** STUDY MATERIAL follows **

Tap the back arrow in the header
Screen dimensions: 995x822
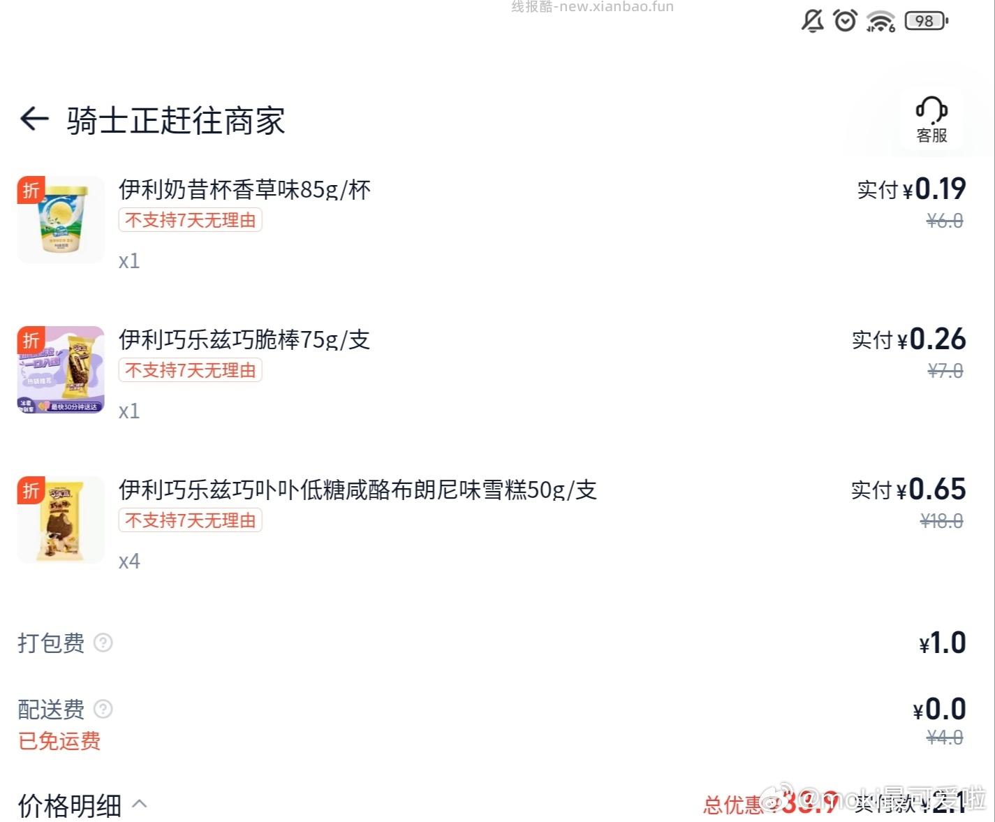(x=33, y=119)
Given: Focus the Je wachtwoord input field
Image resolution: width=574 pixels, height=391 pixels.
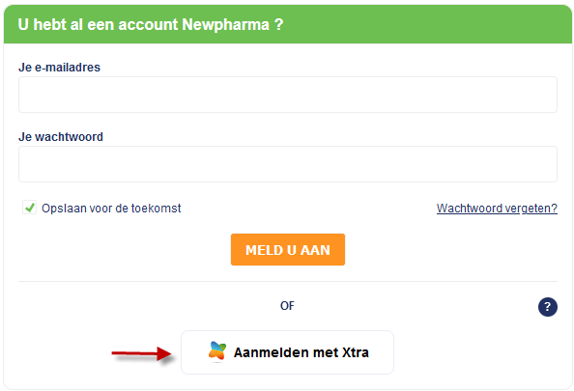Looking at the screenshot, I should 288,164.
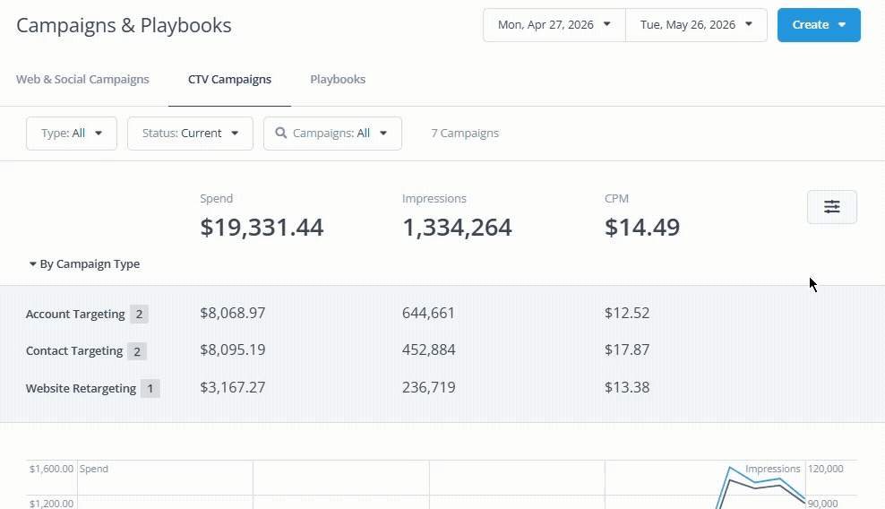
Task: Click the Website Retargeting count badge
Action: pyautogui.click(x=150, y=389)
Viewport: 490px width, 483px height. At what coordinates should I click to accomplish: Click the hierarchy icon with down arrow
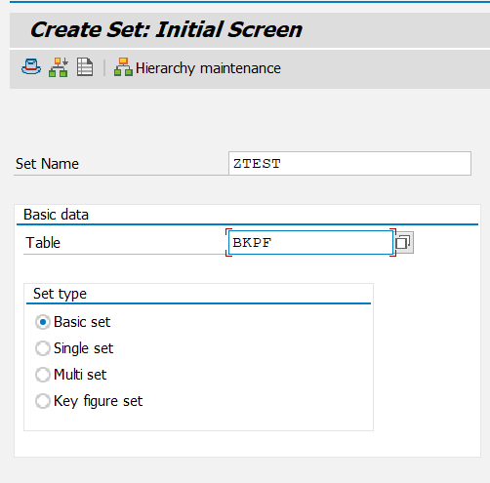[59, 67]
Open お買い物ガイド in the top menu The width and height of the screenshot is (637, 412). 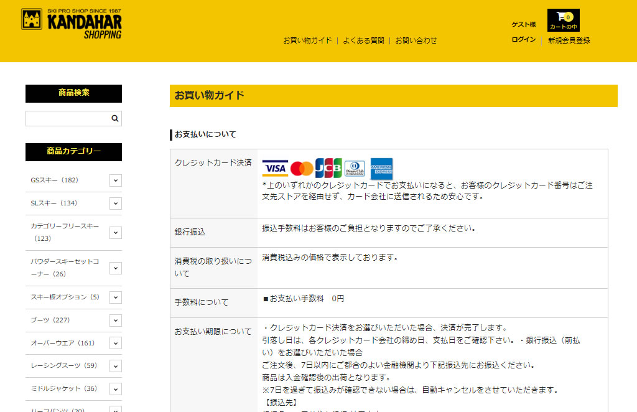[x=307, y=40]
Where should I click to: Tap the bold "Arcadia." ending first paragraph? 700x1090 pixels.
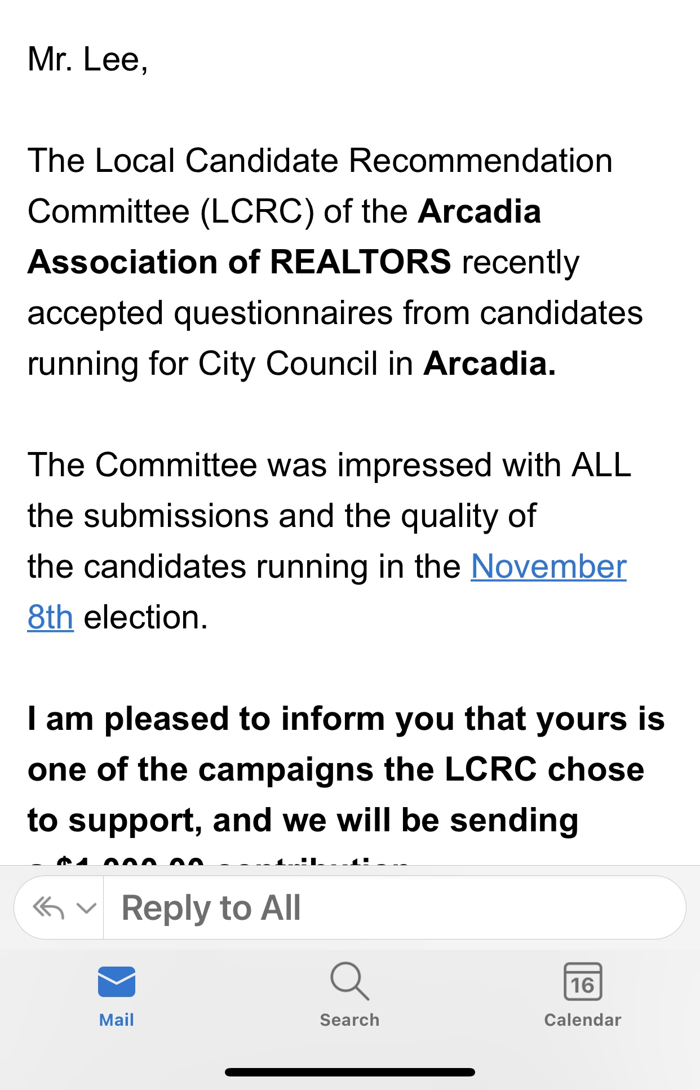[490, 364]
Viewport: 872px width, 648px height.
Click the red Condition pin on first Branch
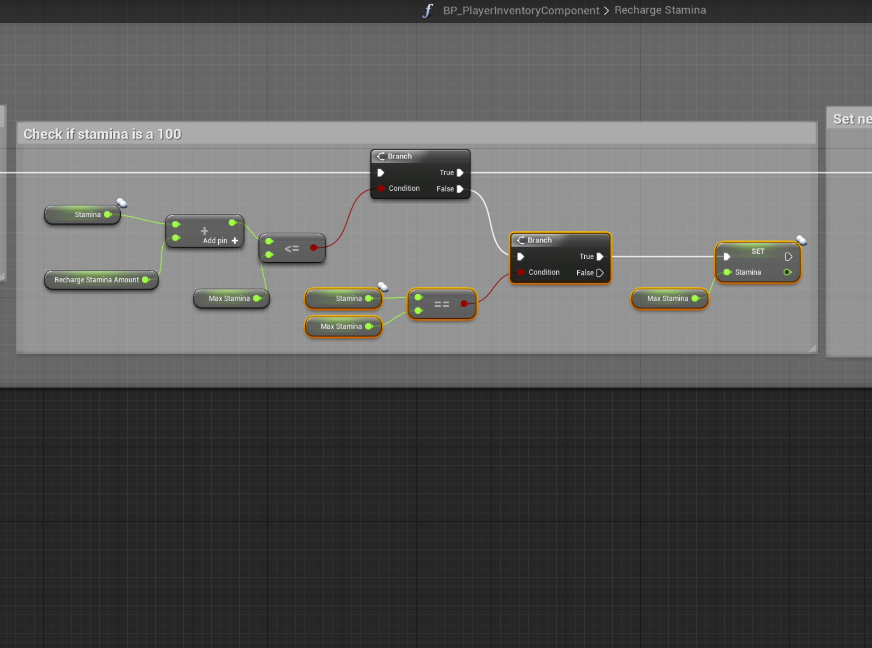pos(381,188)
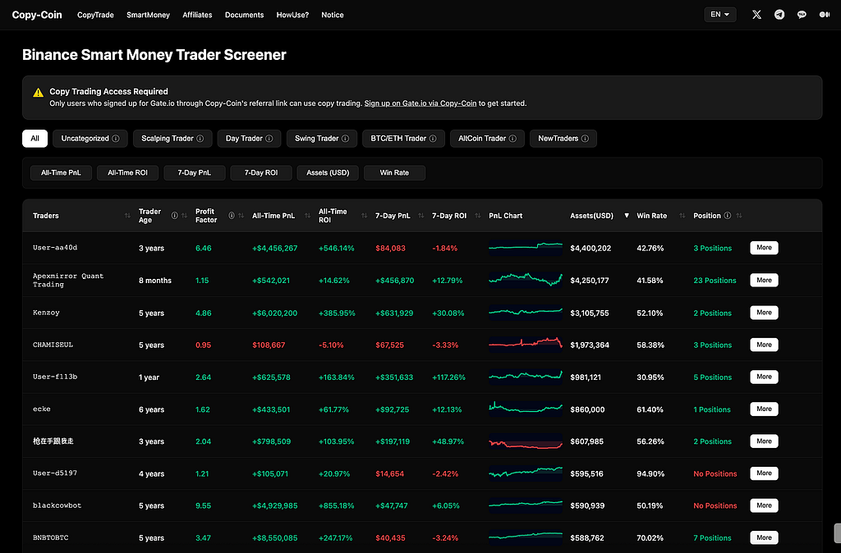Image resolution: width=841 pixels, height=553 pixels.
Task: Click the PnL chart for blackcowbot
Action: [526, 505]
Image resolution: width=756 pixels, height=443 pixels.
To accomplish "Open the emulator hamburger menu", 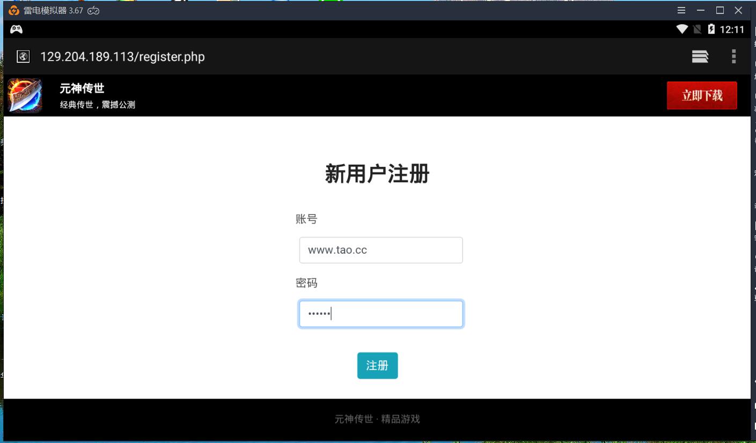I will tap(681, 10).
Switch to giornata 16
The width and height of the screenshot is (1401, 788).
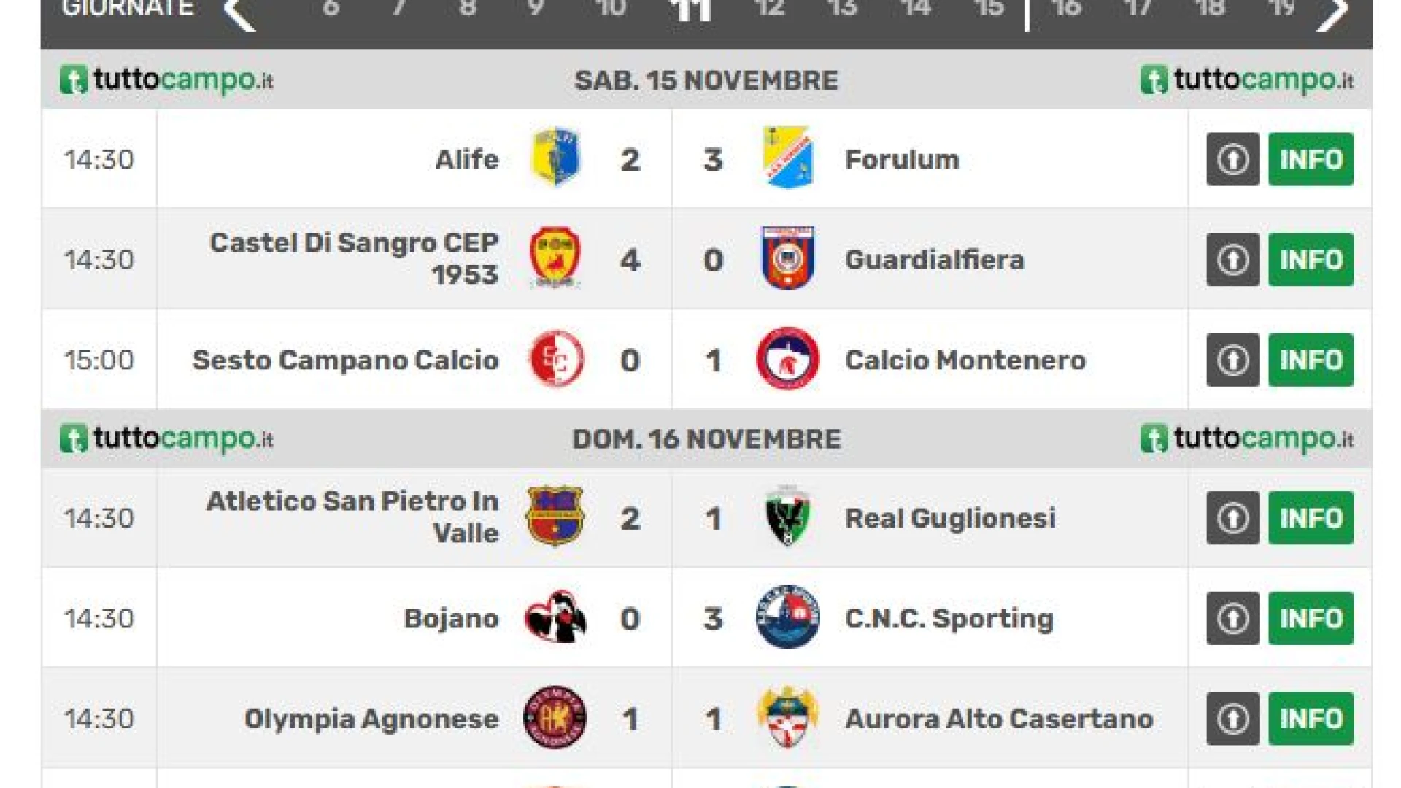point(1065,9)
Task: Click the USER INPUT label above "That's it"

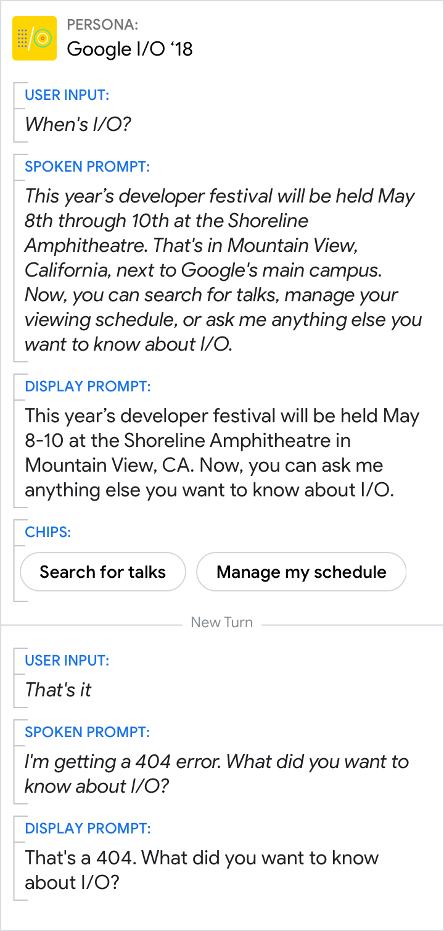Action: [x=67, y=661]
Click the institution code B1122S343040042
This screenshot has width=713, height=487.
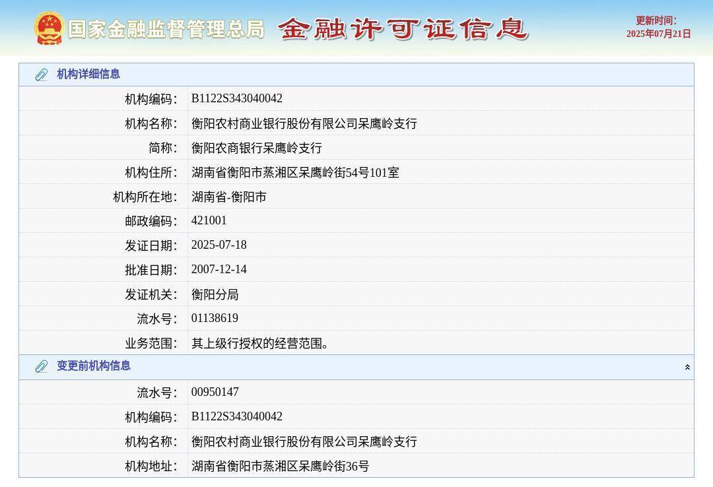point(237,98)
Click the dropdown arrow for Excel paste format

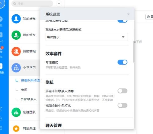(123, 37)
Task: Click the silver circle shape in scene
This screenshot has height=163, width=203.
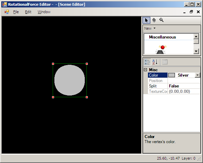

** End of STUDY MATERIAL **

> PROBLEM
Print the lines from the one holding "This screenshot has width=713, height=487." through the last line of the records, word for word, and omit the pictures.

> YOUR RESPONSE
This screenshot has width=713, height=487.
point(237,98)
Click the dropdown arrow for Excel paste format

(123, 37)
Task: Click the silver circle shape in scene
This screenshot has height=163, width=203.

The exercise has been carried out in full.